Num mundo em que “quase tudo” é considerado “arte moderna” ou até mesmo “arte de vanguarda”, o olhar seletivo, ainda que subjetivo, do espectador, precisa estar atento ao rotular o que é arte, evitando o abismo entre o público e as obras apresentadas como artísticas, desmitificando as excentricidades similares à Marcel Duchamp & Cia., cabíveis numa época, em que se questionava o fazer artístico, mas isso é passado. Para quem não se lembra, Duchamp foi aquele francês que, em 1917, transformou um urinol em obra de arte (Fonte), e que, depois de uma masturbação, pingou uma gota de esperma numa chinela velha, hoje valendo uma fortuna, exposta num museu de Tóquio, etc. etc.

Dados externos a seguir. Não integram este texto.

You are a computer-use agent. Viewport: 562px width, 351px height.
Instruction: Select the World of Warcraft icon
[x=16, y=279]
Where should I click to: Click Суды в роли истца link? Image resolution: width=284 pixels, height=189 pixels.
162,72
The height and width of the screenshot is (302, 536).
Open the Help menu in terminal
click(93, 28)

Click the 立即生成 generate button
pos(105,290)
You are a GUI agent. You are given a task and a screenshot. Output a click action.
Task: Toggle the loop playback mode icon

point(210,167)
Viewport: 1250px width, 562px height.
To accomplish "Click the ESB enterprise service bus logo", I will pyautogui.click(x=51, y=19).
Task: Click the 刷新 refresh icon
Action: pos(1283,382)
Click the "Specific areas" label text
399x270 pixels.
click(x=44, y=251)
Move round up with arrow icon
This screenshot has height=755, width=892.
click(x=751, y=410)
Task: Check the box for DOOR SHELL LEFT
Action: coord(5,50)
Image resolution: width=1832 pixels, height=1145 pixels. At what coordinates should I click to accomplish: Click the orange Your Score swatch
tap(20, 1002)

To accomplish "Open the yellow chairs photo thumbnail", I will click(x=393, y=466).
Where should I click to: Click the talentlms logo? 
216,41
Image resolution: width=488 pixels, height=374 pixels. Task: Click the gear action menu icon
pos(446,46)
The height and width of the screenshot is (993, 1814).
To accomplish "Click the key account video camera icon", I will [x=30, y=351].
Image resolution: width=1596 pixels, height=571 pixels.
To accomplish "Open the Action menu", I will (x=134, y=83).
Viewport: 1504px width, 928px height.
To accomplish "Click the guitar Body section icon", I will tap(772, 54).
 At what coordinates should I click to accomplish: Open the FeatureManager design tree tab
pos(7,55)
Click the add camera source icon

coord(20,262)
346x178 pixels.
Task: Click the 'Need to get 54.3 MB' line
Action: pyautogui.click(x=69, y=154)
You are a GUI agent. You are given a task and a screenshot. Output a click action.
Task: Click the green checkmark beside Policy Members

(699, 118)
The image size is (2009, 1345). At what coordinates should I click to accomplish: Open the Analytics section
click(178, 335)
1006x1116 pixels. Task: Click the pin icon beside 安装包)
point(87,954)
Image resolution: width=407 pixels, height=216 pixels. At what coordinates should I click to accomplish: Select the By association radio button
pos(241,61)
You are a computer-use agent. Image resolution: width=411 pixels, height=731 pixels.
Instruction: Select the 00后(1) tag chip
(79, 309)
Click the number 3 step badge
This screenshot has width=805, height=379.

A liberdade do “tudo pode”, endossada por marchands e produtores de eventos artísticos, manipuladores da massa desinformada, nem sempre intérpretes do bom senso, acaba caracterizando como arte instalações absurdas, muitas feitas sem nenhum critério, outras premiando o caráter fantasioso e excêntrico do artista, na contramão da opinião abalizada do público frequentador de museus e salões de artes plásticas.

Daí o chute no balde, criticamente, sem medo de ser tachado de conservador e esnobe: a performance do MAM, com ou sem a participação de crianças, é exemplo de arte vazia e sem sentido, totalmente fora de época e de contexto, apesar da referência aos bichos dobráveis de metal de Lygia Clark.